:: Excerpt provided ::
Next, Defendant argues that the trial court abused its discretion in preventing Dr. Fanetti from testifying regarding his evaluations of the content of the child advocacy center interviews of A.G. and K.R. using his PEFIC protocol because Dr. Fanetti is an expert in the areas of memory and psychology and the protocol is generally accepted in the scientific community.
Standard of Review
In matters involving admissibility of evidence, the appellate court “reviews for prejudice, not mere error, and will reverse only if the error was so prejudicial that it deprived the defendant of a fair trial.” State v. Churchill, 98 S.W.3d 536, 538 (internal quotation marks and citation omitted). “It is within the trial court's discretion to allow or exclude expert testimony.” State v. Biezer, 947 S.W.2d 540, 541 (Mo. App. 1997). “A trial court will be found to have abused its discretion concerning the admission of evidence when a ruling is clearly against the logic of the circumstances then before the court and is so arbitrary and unreasonable as to shock the sense of justice and indicate a lack of careful consideration.” Elliot v. State, 215 S.W.3d 88, 92 (Mo. banc 2007). In child sexual abuse cases, the trial court has great discretion in admitting profile expert testimony which describes behaviors and other characteristics commonly observed in sexual abuse victims. Biezer, 947 S.W.2d at 541.
:::
:: Information provided ::
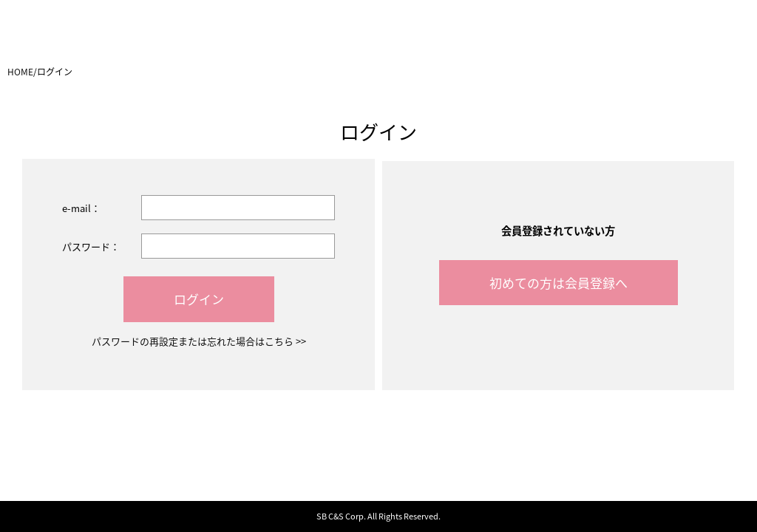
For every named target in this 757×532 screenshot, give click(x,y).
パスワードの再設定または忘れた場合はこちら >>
:::
* **Aim of the task**:
Can you return the court excerpt above about excluding Dr. Fanetti's testimony in full, word for word?

* **Solution**:
Next, Defendant argues that the trial court abused its discretion in preventing Dr. Fanetti from testifying regarding his evaluations of the content of the child advocacy center interviews of A.G. and K.R. using his PEFIC protocol because Dr. Fanetti is an expert in the areas of memory and psychology and the protocol is generally accepted in the scientific community.
Standard of Review
In matters involving admissibility of evidence, the appellate court “reviews for prejudice, not mere error, and will reverse only if the error was so prejudicial that it deprived the defendant of a fair trial.” State v. Churchill, 98 S.W.3d 536, 538 (internal quotation marks and citation omitted). “It is within the trial court's discretion to allow or exclude expert testimony.” State v. Biezer, 947 S.W.2d 540, 541 (Mo. App. 1997). “A trial court will be found to have abused its discretion concerning the admission of evidence when a ruling is clearly against the logic of the circumstances then before the court and is so arbitrary and unreasonable as to shock the sense of justice and indicate a lack of careful consideration.” Elliot v. State, 215 S.W.3d 88, 92 (Mo. banc 2007). In child sexual abuse cases, the trial court has great discretion in admitting profile expert testimony which describes behaviors and other characteristics commonly observed in sexual abuse victims. Biezer, 947 S.W.2d at 541.